« Dorée, croustillante, addictive » : ce feuilleté sucré-salé marocain a conquis toute ma tablée en une seule bouchée

User avatar placeholder
Rédigé par Alexis D

16 mars 2026

En tout début de printemps, quand les soirées s’étirent mais que l’air garde une pointe de fraîcheur, rien ne fait plus d’effet qu’un grand feuilleté doré posé au centre de la table. À la découpe, la croûte craque, un parfum de cannelle s’élève, et la première bouchée installe ce contraste irrésistible : le fondant salé du poulet épicé, la douceur des amandes et la poudre sucrée qui accroche les lèvres.

Cette gourmandise marocaine, star des tablées de fête à Fès, a ce talent rare : étonner sans dérouter, réconforter sans alourdir, et donner envie d’y revenir aussitôt. Servie chaude ou tiède, elle transforme un simple repas en moment qui compte, comme un voyage immobile entre croustillant beurré et épices chaudes.

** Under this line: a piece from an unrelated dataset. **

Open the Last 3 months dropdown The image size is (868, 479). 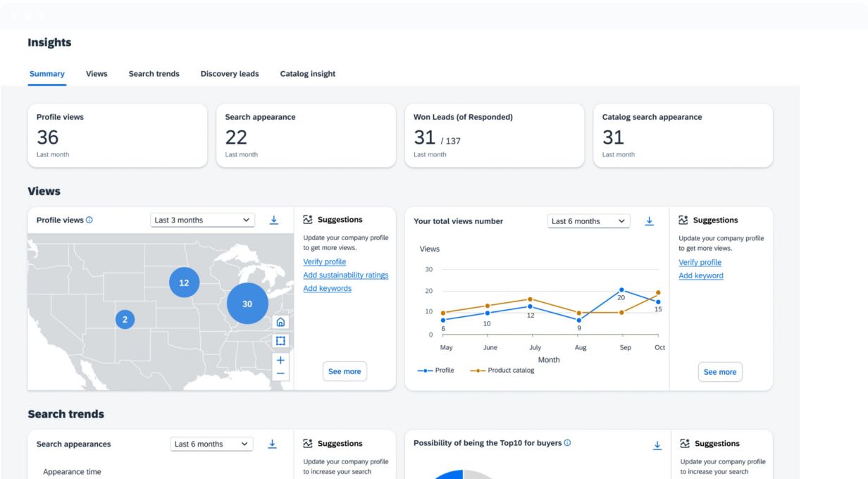[x=203, y=220]
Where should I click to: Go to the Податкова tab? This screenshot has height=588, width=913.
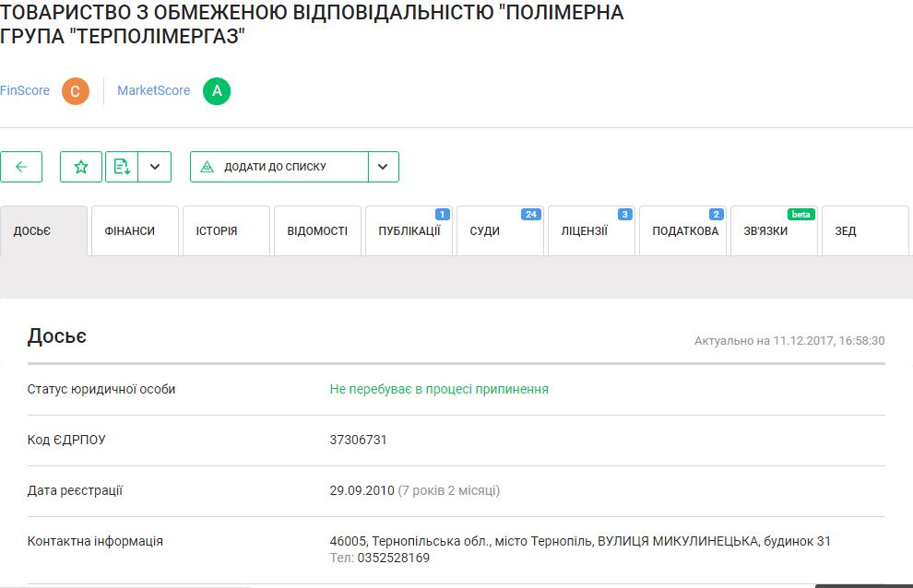tap(683, 231)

Le nom circule de bouche en bouche, presque comme un secret : la pastilla, aussi appelée bastilla. Et quand elle arrive, poudrée de sucre glace, personne ne devine qu’elle cache un montage précis, en couches, pensé pour provoquer ce “crac” addictif.

Les ingrédients

Tout commence par une liste limpide, parce que la pastilla brille quand chaque élément est prêt : un poulet parfumé, des œufs soyeux, des amandes torréfiées et une pâte filo croustillante. Avec ces quantités, un moule rond de 26 cm donne une pastilla généreuse, parfaite à partager.

  • 500 g de cuisses de poulet désossées
  • 1 gros oignon
  • 1 bâton de cannelle
  • 1 pincée de safran (ou quelques filaments)
  • 1 cuillère à café de gingembre moulu
  • 1 petit bouquet de coriandre
  • 3 œufs
  • 150 g d’amandes entières
  • 2 cuillères à soupe de sucre glace
  • 1 cuillère à café de cannelle moulue (plus un peu pour la finition)
  • 10 à 12 feuilles de pâte filo
  • 80 g de beurre fondu
  • Sel et poivre
  • Sucre glace pour saupoudrer généreusement

Préparer la garniture : le poulet fondant, plein d’épices et de caractère

Dans une cocotte, le poulet s’installe au cœur des épices : oignon émincé, cannelle, safran, gingembre et coriandre. Une cuisson douce, à couvert, laisse les sucs se mêler et donne une chair incroyablement fondante, prête à s’effilocher.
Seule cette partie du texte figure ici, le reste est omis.